Profitable production of electric vehicles is highly important. Our capitalist society revolves around profitability and therefore, if electric vehicles are to prevail over gas-powered cars, they need to be profitable to manufacture in mass.
A new study published this month by McKinsey & Company and embedded below looks into how automakers can move past producing EVs as compliance cars and “drive electrified vehicle sales and profitability”. Unsurprisingly, it describes battery economics as an important barrier to profitability and though the research firm sees a path to automakers making a profit selling electric vehicles as battery costs fall, it doesn’t see that happening for “the next two to three product cycles” – or between 2025 and 2030.
That’s despite battery costs falling from ~1,000 per kWh in 2010 to ~$227 per kWh in 2016, according to McKinsey.
The company wrote in the report:
Despite that drop, battery costs continue to make EVs more costly than comparable ICE-powered variants. Current projections put EV battery pack prices below $190/kWh by the end of the decade, and suggest the potential for pack prices to fall below $100/kWh by 2030.
We are talking about complete battery pack cost and not just the battery cells. The costs of both are often confused.
Automakers capable of staying ahead of that cost trend will be able to achieve higher margins and possible profits on electric vehicle sales sooner.
Tesla is among the automakers staying ahead of the trend. While McKinsey projects that battery pack prices will be below $190/kWh by the end of the decade, Tesla claims to be below $190/kWh since early 2016.
That’s how the automaker manages to achieve close to 30% gross margin on its flagship electric sedan, the Model S.
Though the Model S has a starting price of $68,000 and battery costs need to fall again in order to allow a starting price of $35,000, like for the upcoming Model 3.
Tesla aims to reduce the price of its batteries by another 30% ahead of the Model 3 with the new 2170 cells in production at the Gigafactory in Nevada.

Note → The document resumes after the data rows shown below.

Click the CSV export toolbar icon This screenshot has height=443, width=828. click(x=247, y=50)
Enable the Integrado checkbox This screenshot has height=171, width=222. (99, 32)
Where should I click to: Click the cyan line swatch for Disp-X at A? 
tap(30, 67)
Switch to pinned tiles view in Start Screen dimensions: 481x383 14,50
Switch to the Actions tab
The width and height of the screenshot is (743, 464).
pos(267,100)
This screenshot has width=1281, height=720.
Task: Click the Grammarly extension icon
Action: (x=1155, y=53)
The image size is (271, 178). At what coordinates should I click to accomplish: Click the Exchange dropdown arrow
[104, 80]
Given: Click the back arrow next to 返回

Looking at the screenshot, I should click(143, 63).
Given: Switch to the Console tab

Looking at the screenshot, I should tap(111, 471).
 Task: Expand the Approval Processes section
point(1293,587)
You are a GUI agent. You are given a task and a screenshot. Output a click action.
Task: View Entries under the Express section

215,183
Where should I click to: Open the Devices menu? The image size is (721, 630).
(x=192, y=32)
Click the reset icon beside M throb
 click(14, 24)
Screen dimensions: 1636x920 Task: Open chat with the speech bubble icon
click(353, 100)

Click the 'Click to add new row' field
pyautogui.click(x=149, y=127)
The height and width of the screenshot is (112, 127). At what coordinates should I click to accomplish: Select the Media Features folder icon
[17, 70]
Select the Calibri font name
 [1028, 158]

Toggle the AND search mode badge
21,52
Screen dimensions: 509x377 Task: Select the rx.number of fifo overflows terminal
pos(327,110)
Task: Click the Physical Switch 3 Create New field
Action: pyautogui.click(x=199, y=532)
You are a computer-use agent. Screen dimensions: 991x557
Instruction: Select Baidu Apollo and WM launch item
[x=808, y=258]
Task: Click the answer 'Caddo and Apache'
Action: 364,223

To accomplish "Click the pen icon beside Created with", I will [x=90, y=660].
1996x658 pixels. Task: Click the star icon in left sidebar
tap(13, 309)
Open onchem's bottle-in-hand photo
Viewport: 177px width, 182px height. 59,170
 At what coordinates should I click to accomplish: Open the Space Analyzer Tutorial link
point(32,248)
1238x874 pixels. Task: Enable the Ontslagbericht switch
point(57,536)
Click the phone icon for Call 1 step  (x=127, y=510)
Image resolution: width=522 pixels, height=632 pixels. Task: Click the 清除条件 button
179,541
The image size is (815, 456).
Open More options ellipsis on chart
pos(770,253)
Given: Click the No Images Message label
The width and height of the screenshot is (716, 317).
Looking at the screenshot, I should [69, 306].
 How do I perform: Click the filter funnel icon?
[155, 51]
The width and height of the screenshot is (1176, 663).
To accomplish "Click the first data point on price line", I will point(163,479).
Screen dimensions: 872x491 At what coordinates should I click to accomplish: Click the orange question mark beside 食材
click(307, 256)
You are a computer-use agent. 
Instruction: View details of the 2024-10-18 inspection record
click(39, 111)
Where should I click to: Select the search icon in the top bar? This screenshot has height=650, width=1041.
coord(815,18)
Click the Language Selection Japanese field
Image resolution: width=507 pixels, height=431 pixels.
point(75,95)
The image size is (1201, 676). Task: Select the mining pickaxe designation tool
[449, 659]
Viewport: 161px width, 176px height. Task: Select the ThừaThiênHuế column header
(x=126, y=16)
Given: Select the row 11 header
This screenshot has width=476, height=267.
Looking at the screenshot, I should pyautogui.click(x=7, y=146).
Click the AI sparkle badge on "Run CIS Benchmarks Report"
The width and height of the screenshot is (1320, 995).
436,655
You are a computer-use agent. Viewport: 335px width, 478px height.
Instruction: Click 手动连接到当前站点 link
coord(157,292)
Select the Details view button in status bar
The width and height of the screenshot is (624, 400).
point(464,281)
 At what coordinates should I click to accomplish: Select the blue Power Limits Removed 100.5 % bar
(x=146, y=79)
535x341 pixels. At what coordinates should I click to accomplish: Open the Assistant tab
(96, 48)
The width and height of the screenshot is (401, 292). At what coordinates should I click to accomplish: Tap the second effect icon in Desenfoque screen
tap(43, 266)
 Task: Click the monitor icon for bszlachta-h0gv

It should enable a $35,000 price tag for a vehicle with a range of over 200 miles, but McKinsey sees $100/kWh as the target for ” true price parity with ICE vehicles (without incentives)”:
Given current system costs and pricing ability within certain segments, companies that offer EVs face the near-term prospect of losing money with each sale. Under a range of scenarios for future battery cost reductions, cars in the C/D segment in the US might not reach true price parity with ICE vehicles (without incentives) until between 2025 and 2030, when battery pack costs fall below $100/kWh, creating financial headwinds for automakers for the next two to three product cycles.
It matches the estimates of most battery manufacturers, but of course, Tesla is again pushing for a more aggressive timeline. CEO Elon Musk has previously hinted at a possibility of achieving a battery cost of $100 per kWh in 2020 – 5 to 10 years before most estimates.
They plan to achieve the price target with economies of scale and manufacturing efficiency improvements through the Gigafactory program. Whether they can achieve it or not remains to be seen, but it’s not impossible if they are truly currently below $190 while projections didn’t estimate that price point until 2020.
It wouldn’t be surprising to see other automakers following Tesla with their own efforts to build giant battery factories in order to reach similar price points. Another explanation for the cost lead could be the type of cell and the pack architecture. Tesla has been mostly alone in producing battery packs for electric vehicles using thousands of individual cylindrical li-ion battery cells in each pack. In contrast, established automakers, like Nissan with the LEAF or even GM with the Chevy Bolt EV, have been using fewer but larger prismatic cells to build their electric vehicle battery packs.
Recently, new electric vehicle companies have been following Tesla with cylindrical li-ion battery cells instead of prismatic cells like most automakers.